When a new family moves into the area, the hospitable neighbor will drop in with a casserole and be prepared to tell the newcomer all about the local businesses and services in the town, the location of the best park, the cheapest movie rental place, and and she might mention her favorite restaurant, or which store is most likely to carry tofu and which has the freshest meat, or where the speed traps are most likely to be, and the best time of year to plant the vegetable garden. The new family does not object to this information. The newcomers do not rise up in righteous indignation and say, "Why are you telling me the best restaurant? I have the right to make up my own mind. You are trying to do our thinking for us!" Nor do the other neighbors object on the newcomer's behalf. It's considered gracious for the oldtimers to show the newcomers the ropes.
That's what happens in friendly towns. In other places the new folks are left alone to make all their own mistakes and stumble clumsily through the rough spots they could have avoided if only somebody had been willing to reach out to the newbies.
Children are newcomers. They are new to this world and they have many years of exploration and discovery ahead of them. It is a kindness for older and more experienced adults to pass on what they have learned. If we are parents it is more than a kindness, it is our duty. I expect that most parents who send their kids to school are also expecting the teachers to help with the tour guide duties, too.
Some teachers don't see it that way.
IN Volume Six of Charlotte Mason's Six volume series on education, Towards a Philosophy of Education, we may read the following:
"...the requirements of the mind are very much like those of the body... Both ...activity, variety, rest and, above all, food," says Charlotte Mason. She deplores the tendency to substitute activity for food when tending to the mind, or doing the work called education. Workbooks, word games, puzzles, fill in the blanks, multiple choice, logic puzzles, 'critical thinking,' these all have their place- but that place is output, the exercise of a well-fed mind!

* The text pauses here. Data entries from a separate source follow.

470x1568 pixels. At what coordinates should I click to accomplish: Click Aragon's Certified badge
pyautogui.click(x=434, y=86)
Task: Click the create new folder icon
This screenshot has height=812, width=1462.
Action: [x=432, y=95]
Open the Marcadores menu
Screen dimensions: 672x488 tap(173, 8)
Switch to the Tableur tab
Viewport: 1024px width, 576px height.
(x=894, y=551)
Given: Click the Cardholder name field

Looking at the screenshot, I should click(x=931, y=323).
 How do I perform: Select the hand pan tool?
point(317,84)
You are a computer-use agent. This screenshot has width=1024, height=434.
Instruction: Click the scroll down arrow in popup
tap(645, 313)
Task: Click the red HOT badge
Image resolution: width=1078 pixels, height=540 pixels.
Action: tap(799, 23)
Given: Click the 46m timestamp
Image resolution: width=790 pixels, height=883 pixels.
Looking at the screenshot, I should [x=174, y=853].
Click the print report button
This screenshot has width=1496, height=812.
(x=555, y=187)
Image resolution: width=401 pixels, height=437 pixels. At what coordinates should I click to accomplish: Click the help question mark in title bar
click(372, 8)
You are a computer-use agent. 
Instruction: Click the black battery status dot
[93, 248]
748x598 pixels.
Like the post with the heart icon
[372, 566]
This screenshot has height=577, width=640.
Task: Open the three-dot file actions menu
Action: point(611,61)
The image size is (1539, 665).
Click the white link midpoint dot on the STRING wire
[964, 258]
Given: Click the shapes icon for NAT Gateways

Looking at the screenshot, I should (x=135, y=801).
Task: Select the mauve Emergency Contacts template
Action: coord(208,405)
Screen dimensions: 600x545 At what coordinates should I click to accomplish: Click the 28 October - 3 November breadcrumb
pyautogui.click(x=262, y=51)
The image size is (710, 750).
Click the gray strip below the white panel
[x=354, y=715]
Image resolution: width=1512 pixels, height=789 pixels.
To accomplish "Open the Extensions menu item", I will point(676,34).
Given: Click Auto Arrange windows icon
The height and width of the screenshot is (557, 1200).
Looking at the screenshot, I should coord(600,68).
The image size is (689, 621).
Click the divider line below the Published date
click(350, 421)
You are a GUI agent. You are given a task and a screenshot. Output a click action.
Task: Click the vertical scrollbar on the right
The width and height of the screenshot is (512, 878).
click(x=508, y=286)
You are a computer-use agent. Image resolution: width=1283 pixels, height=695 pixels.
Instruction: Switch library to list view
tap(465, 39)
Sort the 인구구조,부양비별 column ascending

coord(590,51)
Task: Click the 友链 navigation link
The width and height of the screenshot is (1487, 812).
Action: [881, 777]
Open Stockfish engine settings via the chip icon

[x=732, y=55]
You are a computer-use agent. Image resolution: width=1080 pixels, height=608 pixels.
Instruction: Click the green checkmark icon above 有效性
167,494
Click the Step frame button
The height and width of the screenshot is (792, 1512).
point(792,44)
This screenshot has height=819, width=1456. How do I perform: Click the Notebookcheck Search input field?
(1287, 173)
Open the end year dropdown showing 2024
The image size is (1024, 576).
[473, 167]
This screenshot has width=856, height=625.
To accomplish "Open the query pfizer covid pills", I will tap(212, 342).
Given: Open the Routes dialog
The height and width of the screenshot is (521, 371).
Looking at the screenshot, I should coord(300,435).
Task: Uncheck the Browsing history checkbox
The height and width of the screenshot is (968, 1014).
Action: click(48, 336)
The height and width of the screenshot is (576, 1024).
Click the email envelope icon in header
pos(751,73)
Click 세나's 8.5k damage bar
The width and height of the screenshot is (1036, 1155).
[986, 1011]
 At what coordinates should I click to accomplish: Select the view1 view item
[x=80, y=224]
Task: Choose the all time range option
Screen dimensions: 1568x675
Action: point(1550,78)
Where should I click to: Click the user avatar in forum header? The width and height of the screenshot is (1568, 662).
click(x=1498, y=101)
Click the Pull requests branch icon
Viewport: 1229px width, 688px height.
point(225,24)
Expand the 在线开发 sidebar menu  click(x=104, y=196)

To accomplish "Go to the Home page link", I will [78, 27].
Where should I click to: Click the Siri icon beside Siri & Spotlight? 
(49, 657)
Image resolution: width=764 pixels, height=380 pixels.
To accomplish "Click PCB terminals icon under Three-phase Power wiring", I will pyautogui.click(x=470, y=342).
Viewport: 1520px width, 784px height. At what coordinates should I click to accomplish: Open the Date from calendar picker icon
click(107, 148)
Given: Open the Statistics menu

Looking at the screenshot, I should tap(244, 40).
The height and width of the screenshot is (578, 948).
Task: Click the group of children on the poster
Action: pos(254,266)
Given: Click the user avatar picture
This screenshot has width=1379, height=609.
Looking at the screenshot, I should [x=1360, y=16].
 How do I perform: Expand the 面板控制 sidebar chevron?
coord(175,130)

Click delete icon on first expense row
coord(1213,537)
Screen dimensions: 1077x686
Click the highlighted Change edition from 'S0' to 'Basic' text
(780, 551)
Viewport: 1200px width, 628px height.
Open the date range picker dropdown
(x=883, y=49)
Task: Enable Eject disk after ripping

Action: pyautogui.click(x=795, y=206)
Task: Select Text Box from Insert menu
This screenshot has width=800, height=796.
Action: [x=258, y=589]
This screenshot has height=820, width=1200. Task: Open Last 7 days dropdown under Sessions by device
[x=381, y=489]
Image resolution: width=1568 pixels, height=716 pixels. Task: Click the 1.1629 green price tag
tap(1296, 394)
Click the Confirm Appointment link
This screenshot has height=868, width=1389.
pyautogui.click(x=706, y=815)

These activities are no replacement for the stuff that brains feed on- and that brain-stuff is ideas.
Miss Mason continues, "Now, potency, not property, is the characteristic of mind." That might seem a little confusing, so let's break it down. Potency is merely power or strength, and Miss Mason believed that all healthy minds already came naturally enabled to think about things. What children don't have is a wide range of experiences and perspective- intellectual property. The world is a huge place and they are but small, young, and inexperienced travelers. They are new to this place, and we are their tour guides by virtue of our longer experience. Books are also wonderful tour guides in this wide world of ideas. Through reading the great books they can meet with the minds of great thinkers from other times and places. We are priviliged to serve as matchmakers between the minds of our children and the great ideas found in the great books.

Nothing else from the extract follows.